Nur eine nach innen gestärkte und wirtschaftlich florierende EU kann nach außen robust auftreten. Das gilt vor allem für die Werte, die Europa gern exportieren möchte. Wer aber seinen wichtigsten Seehafen an die Chinesen verhökert hat (so wie Griechenland), wird wohl so schnell keine kritischen Worte über die dortigen Menschenrechtsverletzungen finden. Auch wer auf chinesische Unternehmen angewiesen ist, weil sich in Europa niemand findet, der die Infrastruktur des Landes aufbauen kann (so wie im Fall der EU-Beitrittskandidaten am Westbalkan), wird sich da schwertun. Und ein chinesischer Wechselrichter oder ein E-Auto lässt sich mit dem nächsten Softwareupdate problemlos lahmlegen. Da hält man doch lieber gleich den Mund.

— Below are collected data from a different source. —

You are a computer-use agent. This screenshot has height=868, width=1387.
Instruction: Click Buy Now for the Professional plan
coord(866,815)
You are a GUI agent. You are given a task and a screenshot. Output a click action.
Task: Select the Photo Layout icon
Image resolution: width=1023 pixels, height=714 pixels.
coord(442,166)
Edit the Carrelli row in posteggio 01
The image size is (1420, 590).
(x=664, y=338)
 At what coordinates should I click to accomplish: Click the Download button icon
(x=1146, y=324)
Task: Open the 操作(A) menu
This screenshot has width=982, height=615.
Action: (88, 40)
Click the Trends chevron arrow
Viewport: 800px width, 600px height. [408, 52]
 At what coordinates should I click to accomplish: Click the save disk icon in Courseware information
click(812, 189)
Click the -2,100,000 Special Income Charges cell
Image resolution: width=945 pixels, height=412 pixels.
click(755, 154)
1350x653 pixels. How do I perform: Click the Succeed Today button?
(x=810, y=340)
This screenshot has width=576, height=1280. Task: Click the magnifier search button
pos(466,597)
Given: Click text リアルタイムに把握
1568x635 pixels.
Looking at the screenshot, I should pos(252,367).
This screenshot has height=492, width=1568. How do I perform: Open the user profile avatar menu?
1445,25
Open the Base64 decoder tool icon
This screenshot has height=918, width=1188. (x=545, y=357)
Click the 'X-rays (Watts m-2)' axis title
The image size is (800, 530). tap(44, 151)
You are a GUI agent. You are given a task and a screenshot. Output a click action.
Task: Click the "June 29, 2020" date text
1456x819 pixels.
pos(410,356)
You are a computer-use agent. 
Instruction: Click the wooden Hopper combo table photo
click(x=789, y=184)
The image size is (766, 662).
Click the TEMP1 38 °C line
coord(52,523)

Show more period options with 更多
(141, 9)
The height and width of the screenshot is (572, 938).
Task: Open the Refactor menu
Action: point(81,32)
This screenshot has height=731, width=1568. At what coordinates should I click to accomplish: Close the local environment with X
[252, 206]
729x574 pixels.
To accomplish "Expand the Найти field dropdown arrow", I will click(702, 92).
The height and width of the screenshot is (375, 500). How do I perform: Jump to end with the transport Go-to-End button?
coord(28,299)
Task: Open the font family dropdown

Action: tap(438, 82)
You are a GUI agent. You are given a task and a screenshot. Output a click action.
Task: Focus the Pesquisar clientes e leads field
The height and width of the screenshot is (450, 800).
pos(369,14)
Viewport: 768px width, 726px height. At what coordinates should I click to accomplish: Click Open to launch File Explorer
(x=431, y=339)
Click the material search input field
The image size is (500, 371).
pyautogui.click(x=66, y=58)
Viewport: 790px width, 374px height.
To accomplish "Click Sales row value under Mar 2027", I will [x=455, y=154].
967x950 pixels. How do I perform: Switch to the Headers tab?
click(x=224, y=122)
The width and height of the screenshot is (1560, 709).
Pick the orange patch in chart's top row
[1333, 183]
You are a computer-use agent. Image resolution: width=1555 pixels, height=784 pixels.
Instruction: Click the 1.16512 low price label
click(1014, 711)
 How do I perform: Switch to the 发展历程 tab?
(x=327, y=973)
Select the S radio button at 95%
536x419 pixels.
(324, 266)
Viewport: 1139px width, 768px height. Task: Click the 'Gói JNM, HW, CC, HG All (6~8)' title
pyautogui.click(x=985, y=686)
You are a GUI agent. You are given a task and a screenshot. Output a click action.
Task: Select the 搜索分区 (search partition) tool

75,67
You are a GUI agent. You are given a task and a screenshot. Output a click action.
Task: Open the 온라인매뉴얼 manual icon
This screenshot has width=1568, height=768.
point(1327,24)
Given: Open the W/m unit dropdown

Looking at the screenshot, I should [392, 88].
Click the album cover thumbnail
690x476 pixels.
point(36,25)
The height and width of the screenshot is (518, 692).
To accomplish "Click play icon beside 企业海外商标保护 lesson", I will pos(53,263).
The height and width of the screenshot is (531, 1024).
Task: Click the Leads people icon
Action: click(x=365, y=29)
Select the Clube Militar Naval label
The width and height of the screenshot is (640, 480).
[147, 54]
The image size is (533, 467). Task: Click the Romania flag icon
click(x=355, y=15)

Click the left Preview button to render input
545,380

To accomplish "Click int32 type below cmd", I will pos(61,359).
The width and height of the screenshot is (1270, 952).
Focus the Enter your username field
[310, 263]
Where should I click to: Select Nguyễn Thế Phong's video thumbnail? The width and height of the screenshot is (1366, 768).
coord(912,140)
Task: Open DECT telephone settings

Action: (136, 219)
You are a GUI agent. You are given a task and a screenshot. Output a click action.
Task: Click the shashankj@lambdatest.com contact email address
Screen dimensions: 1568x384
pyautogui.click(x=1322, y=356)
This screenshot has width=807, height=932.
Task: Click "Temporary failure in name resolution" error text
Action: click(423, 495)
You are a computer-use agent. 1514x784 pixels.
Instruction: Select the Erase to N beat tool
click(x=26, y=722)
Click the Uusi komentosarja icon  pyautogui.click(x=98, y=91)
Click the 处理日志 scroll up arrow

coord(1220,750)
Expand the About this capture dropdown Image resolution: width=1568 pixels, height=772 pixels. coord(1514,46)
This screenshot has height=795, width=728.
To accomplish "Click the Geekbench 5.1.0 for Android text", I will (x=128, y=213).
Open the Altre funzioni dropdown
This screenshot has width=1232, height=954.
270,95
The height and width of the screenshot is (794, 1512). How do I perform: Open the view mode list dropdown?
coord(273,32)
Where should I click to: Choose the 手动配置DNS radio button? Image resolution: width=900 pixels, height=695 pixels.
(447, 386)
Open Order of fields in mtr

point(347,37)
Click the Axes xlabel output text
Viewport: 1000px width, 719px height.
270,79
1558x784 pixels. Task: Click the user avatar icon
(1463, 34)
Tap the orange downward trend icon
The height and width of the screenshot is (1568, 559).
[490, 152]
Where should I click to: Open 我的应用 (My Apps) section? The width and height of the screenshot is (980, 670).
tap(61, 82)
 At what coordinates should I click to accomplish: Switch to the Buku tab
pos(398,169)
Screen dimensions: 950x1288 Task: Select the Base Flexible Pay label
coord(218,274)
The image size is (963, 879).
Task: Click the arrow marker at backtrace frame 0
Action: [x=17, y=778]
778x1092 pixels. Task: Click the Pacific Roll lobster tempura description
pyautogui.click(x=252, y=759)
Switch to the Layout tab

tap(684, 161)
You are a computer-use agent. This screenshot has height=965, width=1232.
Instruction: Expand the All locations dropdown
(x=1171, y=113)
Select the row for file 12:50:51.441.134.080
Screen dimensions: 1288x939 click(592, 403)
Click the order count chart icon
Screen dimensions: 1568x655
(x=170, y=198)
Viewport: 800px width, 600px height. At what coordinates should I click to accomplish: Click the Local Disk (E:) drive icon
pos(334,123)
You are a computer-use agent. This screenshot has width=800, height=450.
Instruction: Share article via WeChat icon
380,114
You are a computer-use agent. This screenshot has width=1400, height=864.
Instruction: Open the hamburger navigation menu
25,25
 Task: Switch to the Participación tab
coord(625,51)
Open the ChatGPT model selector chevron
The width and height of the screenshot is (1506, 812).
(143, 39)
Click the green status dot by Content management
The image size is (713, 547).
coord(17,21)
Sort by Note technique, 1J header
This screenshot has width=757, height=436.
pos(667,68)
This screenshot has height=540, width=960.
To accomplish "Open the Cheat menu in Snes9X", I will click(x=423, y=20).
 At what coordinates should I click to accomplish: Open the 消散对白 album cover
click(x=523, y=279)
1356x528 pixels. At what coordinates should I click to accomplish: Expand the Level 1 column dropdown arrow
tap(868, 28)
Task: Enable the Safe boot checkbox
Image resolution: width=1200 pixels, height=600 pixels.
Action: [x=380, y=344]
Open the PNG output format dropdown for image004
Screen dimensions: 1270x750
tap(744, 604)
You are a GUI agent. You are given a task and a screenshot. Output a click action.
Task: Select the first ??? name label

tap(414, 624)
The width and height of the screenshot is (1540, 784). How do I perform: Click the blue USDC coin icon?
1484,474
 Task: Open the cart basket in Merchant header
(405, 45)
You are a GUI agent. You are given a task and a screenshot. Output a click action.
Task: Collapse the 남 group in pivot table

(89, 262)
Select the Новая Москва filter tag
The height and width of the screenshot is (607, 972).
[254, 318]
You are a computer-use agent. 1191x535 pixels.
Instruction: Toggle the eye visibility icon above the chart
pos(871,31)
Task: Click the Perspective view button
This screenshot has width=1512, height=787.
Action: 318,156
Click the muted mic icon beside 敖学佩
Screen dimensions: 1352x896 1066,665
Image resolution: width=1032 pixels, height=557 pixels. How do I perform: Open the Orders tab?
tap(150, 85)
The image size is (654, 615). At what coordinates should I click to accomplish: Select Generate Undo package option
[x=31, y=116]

Nur eine nach innen gestärkte und wirtschaftlich florierende EU kann nach außen robust auftreten. Das gilt vor allem für die Werte, die Europa gern exportieren möchte.

Die EU hat zunehmend Schwierigkeiten, sich in der neuen Welt zurechtzufinden. Ihr Wohlstand beruht auf Freihandel. Doch nur mit viel Mühe lassen sich die Europäer auf Kurs halten. Die Prioritäten stimmen nicht mehr. Das Regelwerk, das ursprünglich den Binnenmarkt schützen sollte – allen voran die Beihilfen- und Schuldenregeln –, scheint nicht mehr das, was es einmal war. Ersetzt wird es zunehmend durch Regeln, die den europäischen Standort eher schwächen als stärken – zum Beispiel die Taxonomieverordnung, die Lieferkettenrichtlinie oder die unsäglichen Berichtspflichten für Unternehmen. Die Welt lacht darüber. 

Als geopolitischer Spieler ist die EU nur dann stark, wenn sie ein wirtschaftliches Gewicht in die Waagschale werfen kann. Dafür muss sie erstens neue Handel­s­­abkommen schließen und die teils jahrzehntelangen Verhandlungen endlich zum Abschluss bringen. Wir müssen verstehen, dass wir nicht mehr in der Position sind, um hehre Ansprüche zu stellen. Zweitens muss der gemeinsame Kapitalmarkt in der EU endlich Realität werden, da es neben den Finanzierungsmöglichkeiten europäischer Unternehmen über heimische Banken auch flexiblere Alternativen braucht, um im digitalen Zeitalter mitmischen zu können. Und drittens muss die Axt an die Bürokratie gelegt werden. Der Brüsseler Papierkrieg kostet uns Wettbewerbsfähigkeit und wird die Welt nicht im Alleingang zu einem besseren Ort machen.


Fußnoten

  1. Vgl. z. B. Demertzis et al. (2021).
  2. Vgl. z. B. Köppl-Turyna (2021).
  3. Vgl. z. B. Sachverständigenrat (2023).
  4. Vgl. z. B. Devereux und Freeman (1991).
  5. Vgl. z. B. Meki (2023).
  6. Vgl. z. B. Branzoli und Caiumi (2020).